• [TASK STATEMENT]:
Beginning with the line that contains "Image resolution: width=1024" and ending with the line that contains "The width and", reproduce the lines of the entries below exactly, omitting pictures.

• [MATERIAL PROVIDED]:

○ ○ ○

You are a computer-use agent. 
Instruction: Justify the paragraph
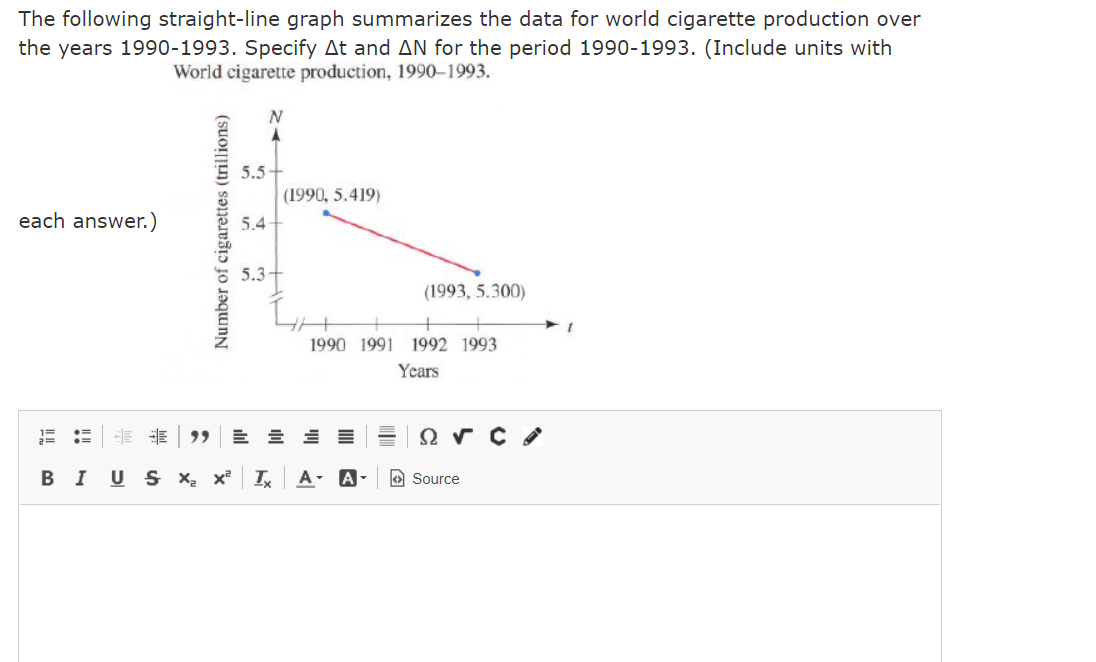344,438
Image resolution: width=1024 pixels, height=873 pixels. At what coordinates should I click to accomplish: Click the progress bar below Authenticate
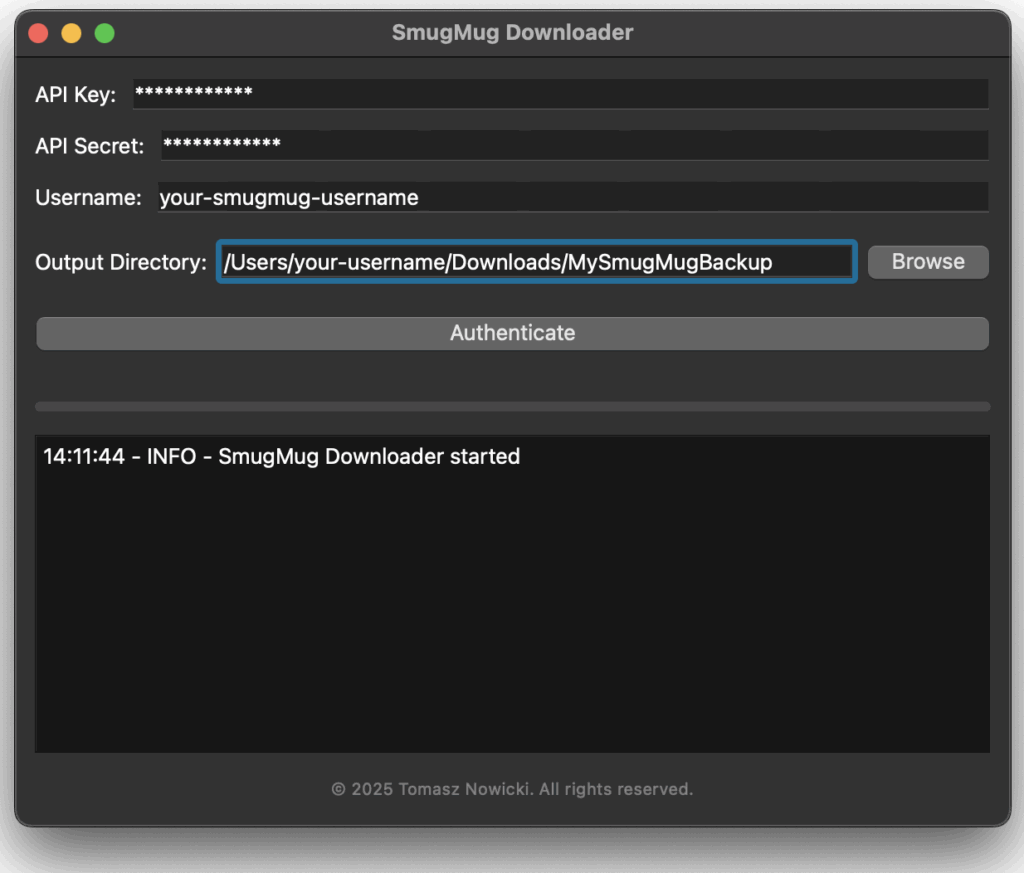tap(512, 407)
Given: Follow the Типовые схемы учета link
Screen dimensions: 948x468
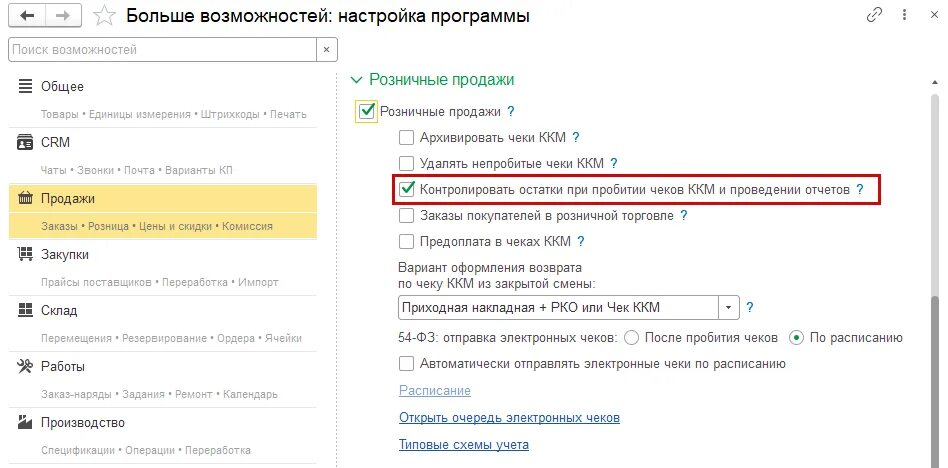Looking at the screenshot, I should click(x=464, y=445).
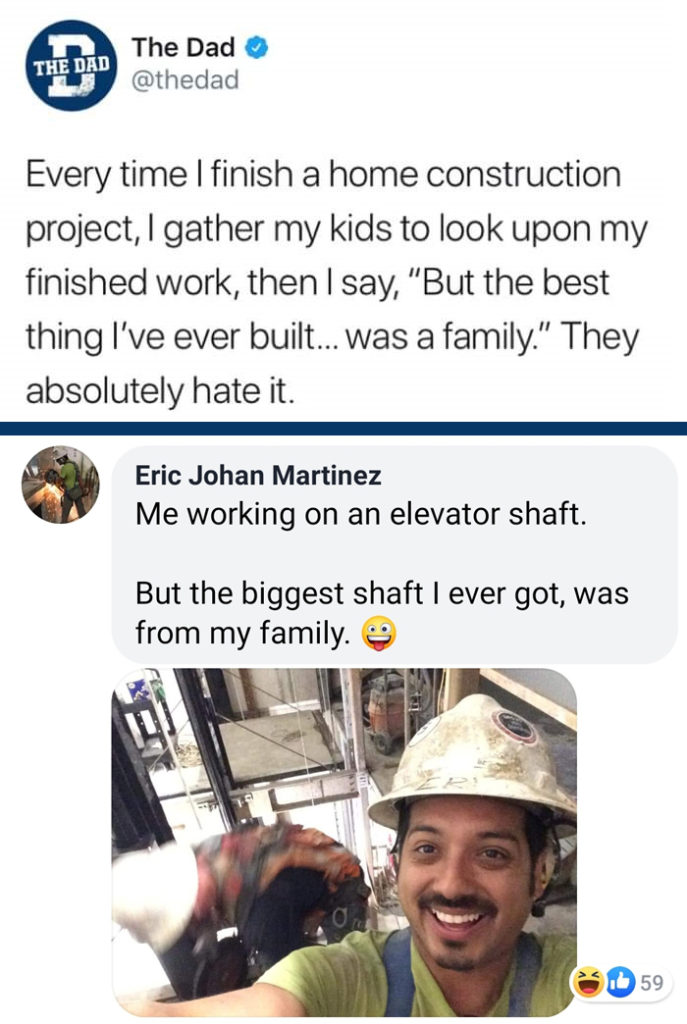Open the attached selfie photo
Viewport: 687px width, 1024px height.
coord(344,842)
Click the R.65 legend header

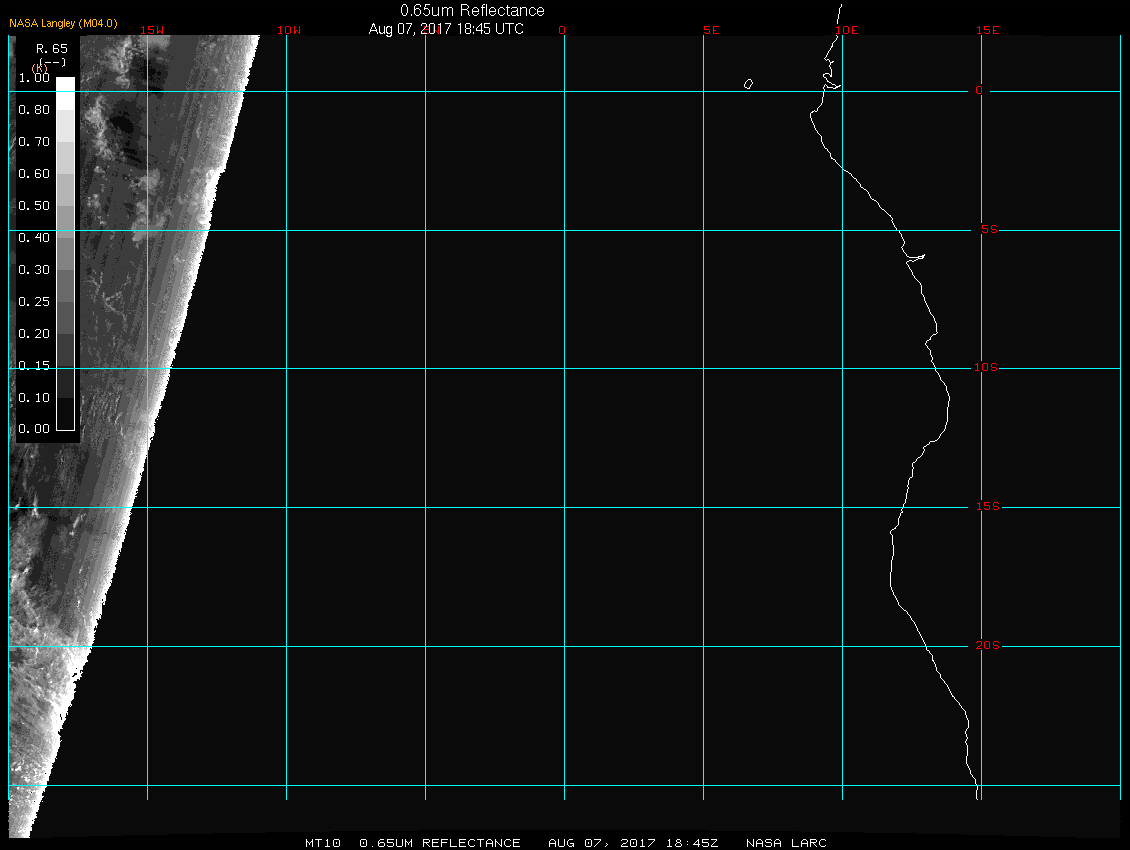[51, 48]
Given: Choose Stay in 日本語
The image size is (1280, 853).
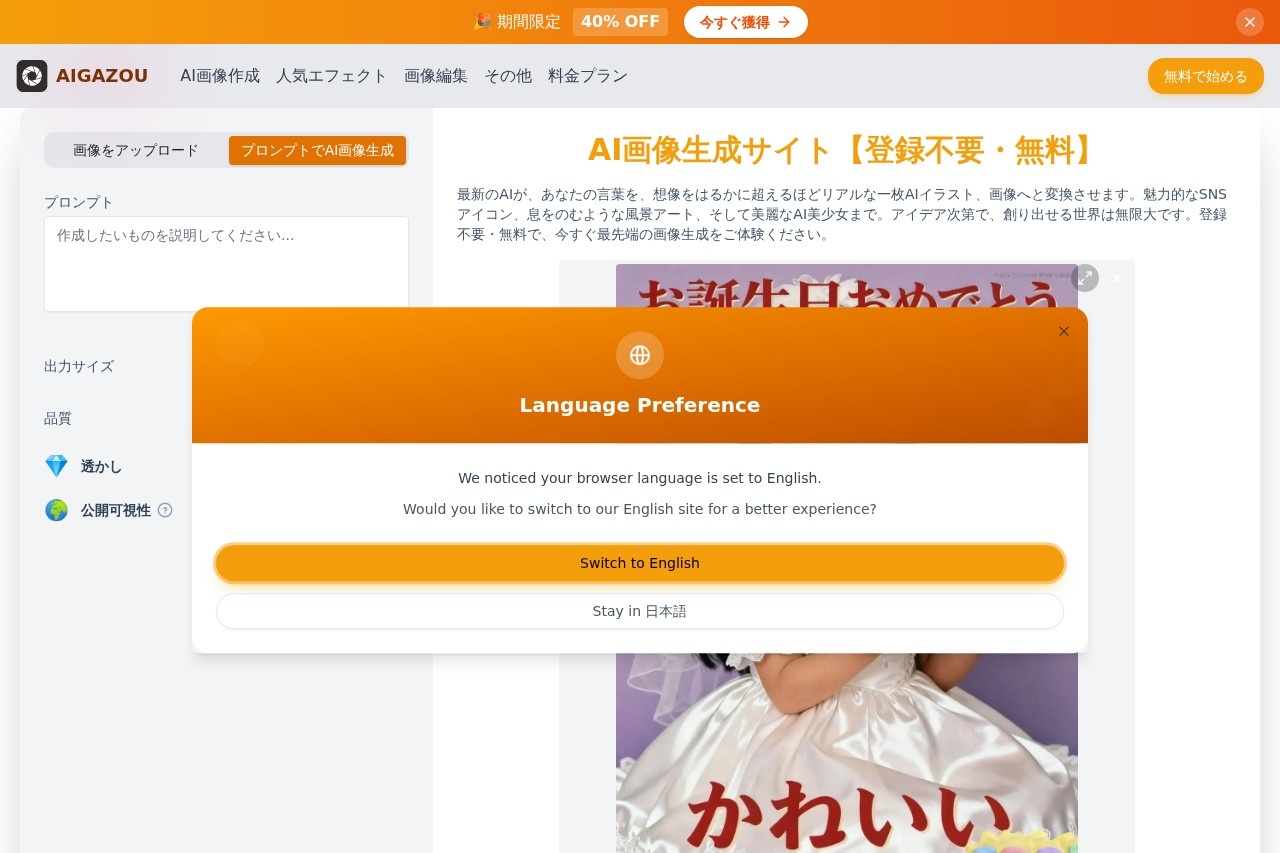Looking at the screenshot, I should coord(640,611).
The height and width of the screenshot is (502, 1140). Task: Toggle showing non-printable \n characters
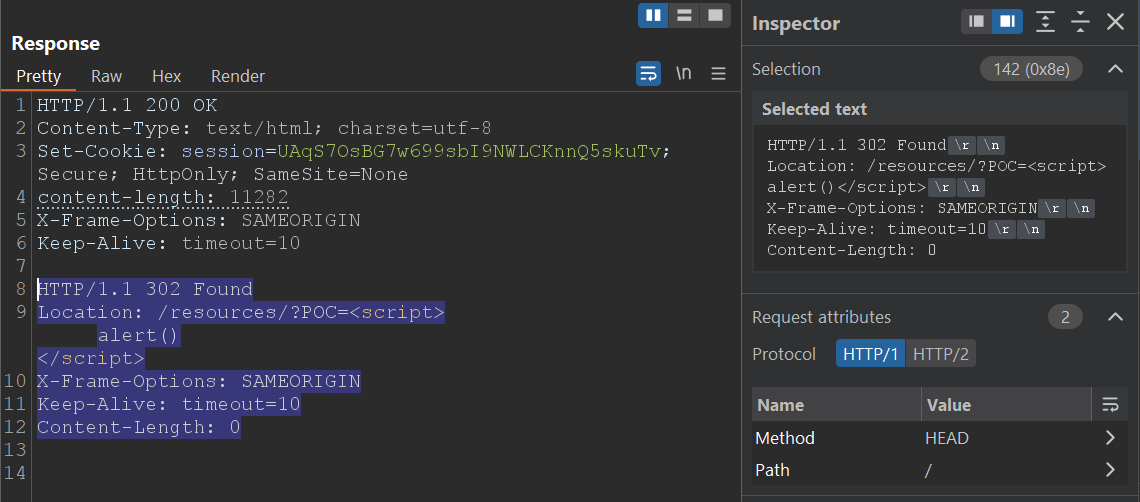pyautogui.click(x=684, y=74)
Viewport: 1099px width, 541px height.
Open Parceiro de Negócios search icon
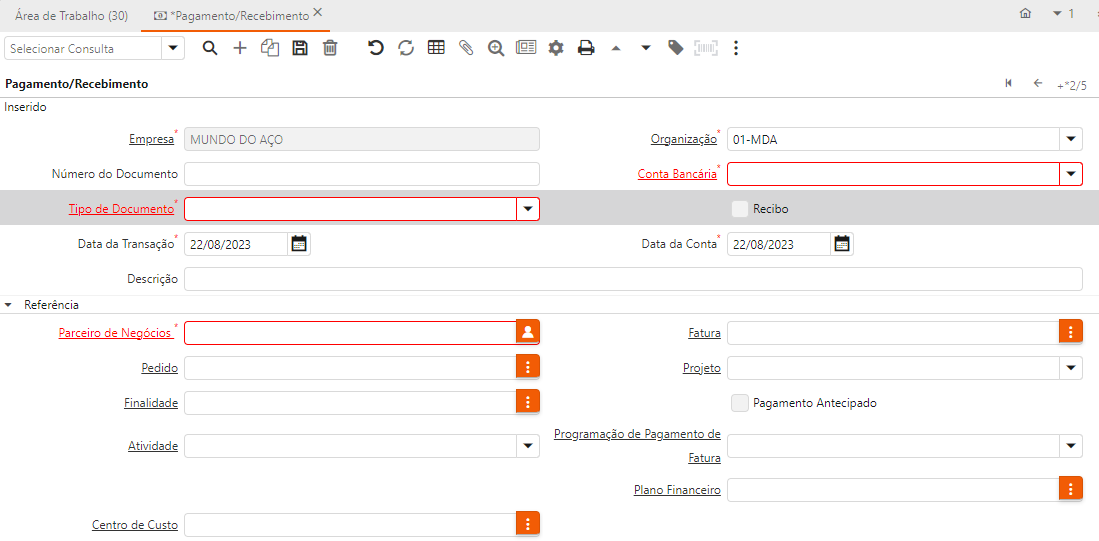pos(527,333)
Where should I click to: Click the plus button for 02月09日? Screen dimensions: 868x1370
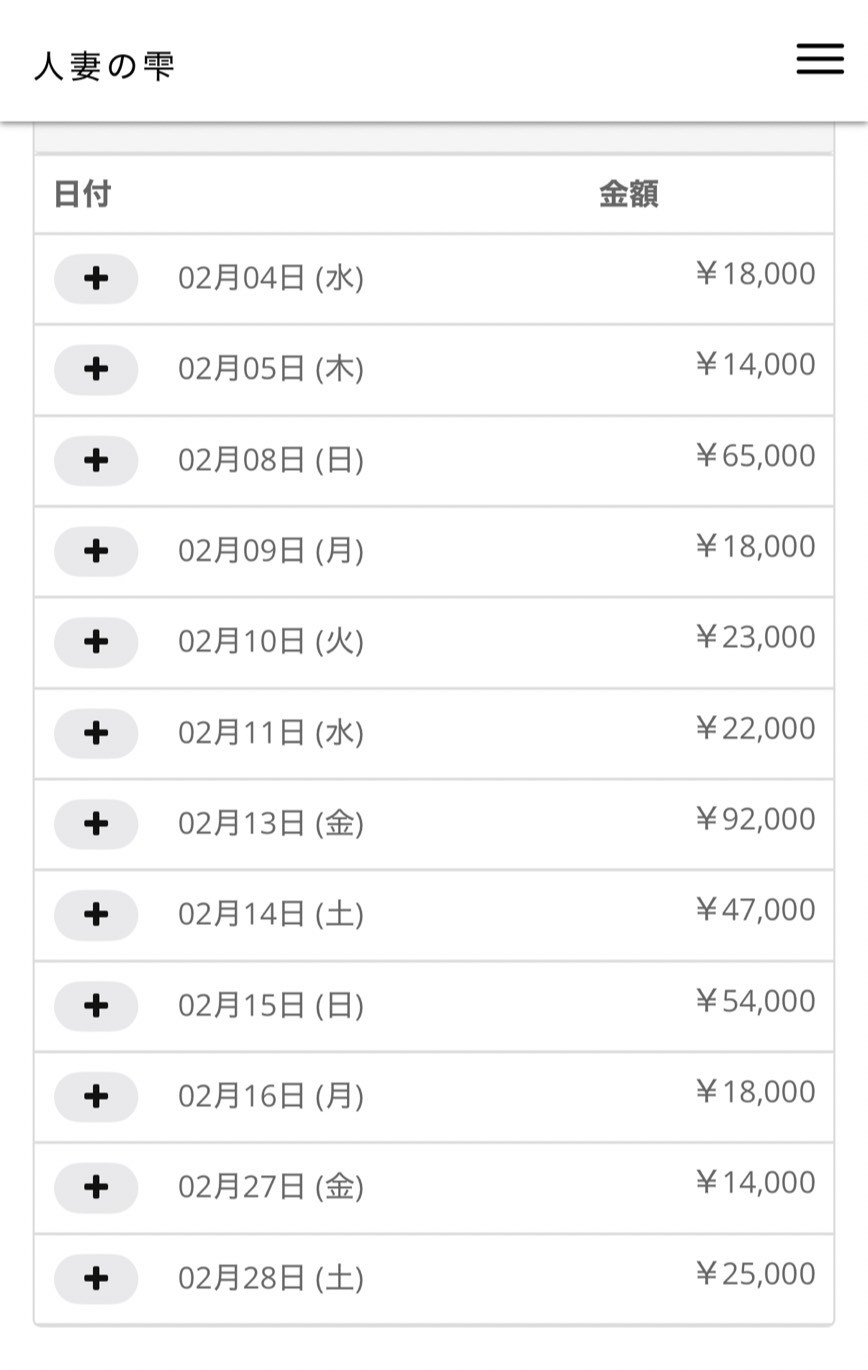96,552
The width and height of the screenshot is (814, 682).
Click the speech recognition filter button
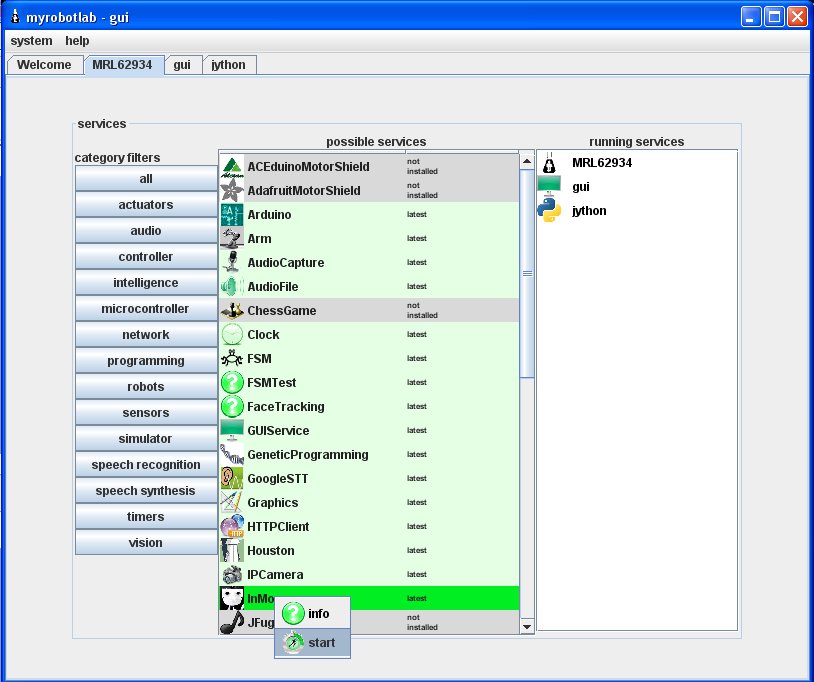pyautogui.click(x=146, y=465)
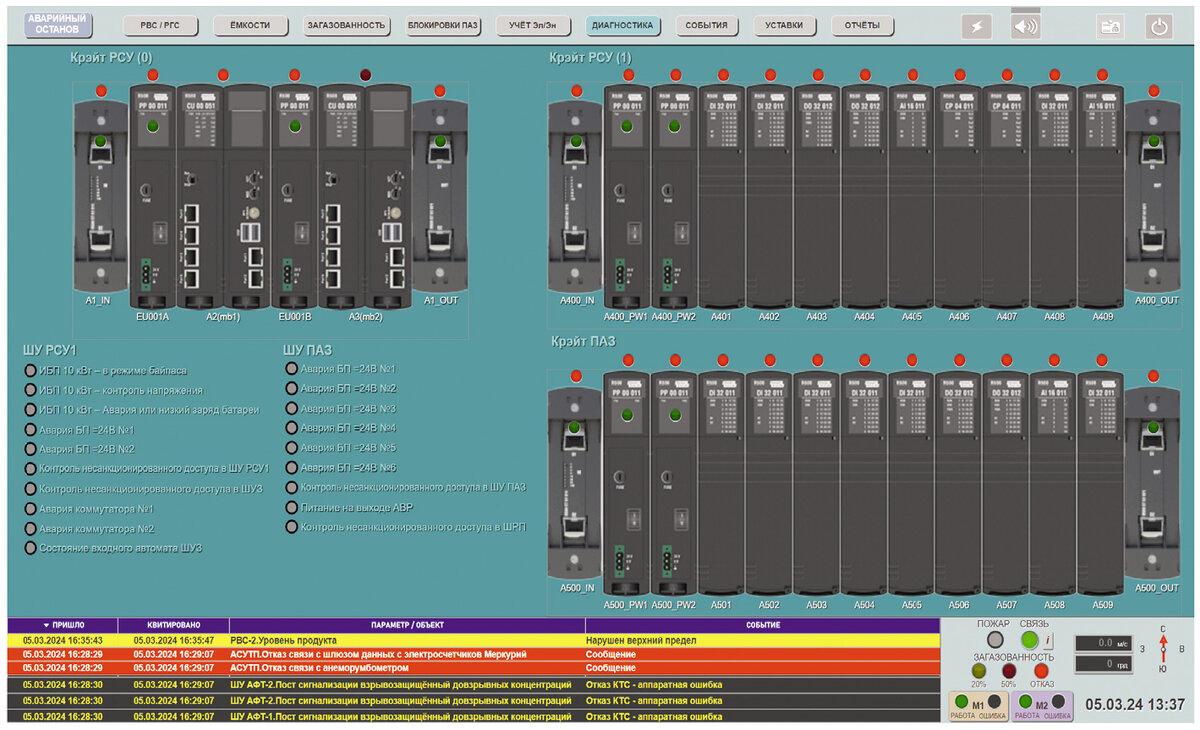Click the lightning bolt alarm icon

pos(975,25)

○ ○ ○

• [RESPONSE]:
Image resolution: width=1024 pixels, height=873 pixels. At what coordinates should I click to accomplish: Click the progress bar below Authenticate
tap(512, 407)
Given: Follow the Типовые схемы учета link
Screen dimensions: 948x468
Looking at the screenshot, I should click(x=464, y=445).
Open the attached selfie photo
Viewport: 687px width, 1024px height.
coord(344,842)
Click the R.65 legend header

[51, 48]
Given: Choose Stay in 日本語
The image size is (1280, 853).
Looking at the screenshot, I should coord(640,611).
The height and width of the screenshot is (502, 1140). Task: Toggle showing non-printable \n characters
pyautogui.click(x=684, y=74)
Viewport: 1099px width, 541px height.
Open Parceiro de Negócios search icon
pos(527,333)
Where should I click to: Click the plus button for 02月09日? Screen dimensions: 868x1370
96,552
The width and height of the screenshot is (814, 682).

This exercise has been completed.